Die Steuer bemisst sich dabei nicht, wie im Regelfall, nach dem zu versteuernden Einkommen, sondern nach den Bruttoeinnahmen aus den einzelnen Einkunftsquellen. Der allgemeine oben erwähnte progressive Steuertarif nach Art. 27 Abs. 1 EStG findet keine Anwendung.
Einige Einkünfte, die im Gesetz im Art. 28 – 30b pol. EStG aufgelistet sind, unterliegen der Pauschalbesteuerung, die je nach Einkunftsart 10%, 19% oder 20% beträgt .

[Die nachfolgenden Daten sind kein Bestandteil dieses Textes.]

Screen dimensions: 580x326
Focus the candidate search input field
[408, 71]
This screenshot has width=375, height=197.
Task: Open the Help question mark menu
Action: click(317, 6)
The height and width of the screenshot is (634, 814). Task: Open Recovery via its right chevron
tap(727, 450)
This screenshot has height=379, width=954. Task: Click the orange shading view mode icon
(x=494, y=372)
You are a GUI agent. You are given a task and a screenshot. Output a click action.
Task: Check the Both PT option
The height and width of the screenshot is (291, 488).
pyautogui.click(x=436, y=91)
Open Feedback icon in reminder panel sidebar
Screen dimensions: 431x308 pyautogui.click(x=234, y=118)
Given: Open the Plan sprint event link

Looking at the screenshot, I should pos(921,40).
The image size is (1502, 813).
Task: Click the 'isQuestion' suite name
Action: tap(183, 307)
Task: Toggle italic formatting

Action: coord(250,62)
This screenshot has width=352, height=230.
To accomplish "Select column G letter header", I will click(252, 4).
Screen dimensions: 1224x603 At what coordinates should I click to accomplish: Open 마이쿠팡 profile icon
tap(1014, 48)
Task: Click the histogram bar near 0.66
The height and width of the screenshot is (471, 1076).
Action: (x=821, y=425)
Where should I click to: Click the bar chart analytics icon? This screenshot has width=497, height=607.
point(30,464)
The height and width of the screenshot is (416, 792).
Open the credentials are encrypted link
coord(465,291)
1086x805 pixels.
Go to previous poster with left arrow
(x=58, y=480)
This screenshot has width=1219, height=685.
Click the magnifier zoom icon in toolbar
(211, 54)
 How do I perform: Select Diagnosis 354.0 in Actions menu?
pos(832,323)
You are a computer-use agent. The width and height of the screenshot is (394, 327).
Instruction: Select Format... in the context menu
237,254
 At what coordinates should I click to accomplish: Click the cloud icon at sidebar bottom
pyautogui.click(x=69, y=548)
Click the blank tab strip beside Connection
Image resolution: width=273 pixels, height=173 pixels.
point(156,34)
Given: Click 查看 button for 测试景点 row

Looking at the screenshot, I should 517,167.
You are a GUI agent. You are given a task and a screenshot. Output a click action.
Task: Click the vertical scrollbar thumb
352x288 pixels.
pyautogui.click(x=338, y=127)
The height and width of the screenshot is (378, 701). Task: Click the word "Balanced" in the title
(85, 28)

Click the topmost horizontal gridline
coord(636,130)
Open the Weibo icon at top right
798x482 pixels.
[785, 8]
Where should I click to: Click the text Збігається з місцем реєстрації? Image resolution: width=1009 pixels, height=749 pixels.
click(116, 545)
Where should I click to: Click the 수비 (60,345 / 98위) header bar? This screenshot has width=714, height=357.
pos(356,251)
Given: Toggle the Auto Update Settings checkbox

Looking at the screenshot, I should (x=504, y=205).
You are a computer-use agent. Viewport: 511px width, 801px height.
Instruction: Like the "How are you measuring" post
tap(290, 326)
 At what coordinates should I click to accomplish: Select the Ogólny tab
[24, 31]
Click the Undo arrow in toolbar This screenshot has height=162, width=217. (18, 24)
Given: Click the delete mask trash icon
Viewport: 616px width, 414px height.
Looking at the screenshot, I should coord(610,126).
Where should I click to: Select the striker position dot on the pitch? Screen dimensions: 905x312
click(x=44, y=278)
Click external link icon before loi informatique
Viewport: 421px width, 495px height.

10% beträgt die Steuer gem. Art. 29 Abs. 1 Ziff.3 und 4 pol. EStG
- bei Lotteriegewinnen,
- aus zustehenden Gebühren für die Ausfuhr von zur Beförderung in polnische Seehäfen durch ausländische Handelsschifffahrtunternehmen
- Einkünfte (Gebühren) der ausländischen Luftfahrtunternehmen
19% beträgt die nach Art. 30a pol. EStG auf
- die Einkünfte aus Zinsen
- die Ausschüttungen von Gewinnen
- die Gewinne aus den Fondsgesellschaften
20% beträgt der Steuersatz für Einkünfte nach dem Art. 29 Abs. 1 Ziff. 1 und 2 pol. EStG von den Tätigkeiten
- die im Art. 13 Ziff. 2 (selbstständige Tätigkeit, wie Schriftsteller, Wissenschaftler,
Trainer etc.) aufgeführt sind,
- der Ziff. 6-9, Organe der Staatsverwaltung,
- der persönlichen Erbringung von Dienstleistungen auf Grund eines Auftrags- oder
Werkvertrages,
- als Geschäftsführer o. ä.
Im vorliegenden Fall wird der Steuersatz von 19% auf die Gewinnausschüttung für die Kommanditisten einer polnischen GmbH & Co. KG als einer Personengesellschaft erhoben.
Gem. Art. 7 DBA Polen-Deutschland werden Gewinne eines Vertragsstaates (im vorliegenden Fall Polen) nur in diesem Vertragsstaat versteuert, es sei denn, dass das Unternehmen seine Tätigkeit im anderen Vertragsstaat durch eine dort gelegene Betriebsstätte ausübt.
Gem. Art. 21 Nr. 1 a), b) DBA Polen-Deutschland wird die Steuer bei einer in der Bundesrepublik Deutschland ansässigen Person wie folgt festgesetzt:
Von der Bemessungsgrenze für die Steuer der Bundesrepublik Deutschland werden die Einkünfte aus Quellen innerhalb der Republik Polen und die in Polen gelegenen Vermögenswerte ausgenommen, die nach diesem Abkommen in der Republik Polen besteuert werden können, soweit nicht Buchstabe b) anzuwenden ist.
Nach Art. 21 Nr. 1 b) DBA Polen-Deutschland werden die Dividende teilweise herausgenommen.
Gem. Art. 21 Nr. 1 b) DBA Polen-Deutschland wird die Bundesrepublik Deutschland die so ausgenommenen Einkünfte und Vermögenswerte bei der Festsetzung des Steuersatzes berücksichtigen.
Dies bedeutet, dass die Einkünfte der deutschen Kommanditisten aus Gewinnausschüttungen einer polnischen GmbH & Co. KG in Polen mit 19% versteuert werden.
Diese Einkünfte sind in Deutschland steuerfrei unter Progressionsvorbehalt, d. h. sie werden zur Ermittlung des Einkommenssteuersatzes zum übrigen Einkommen hinzugerechnet.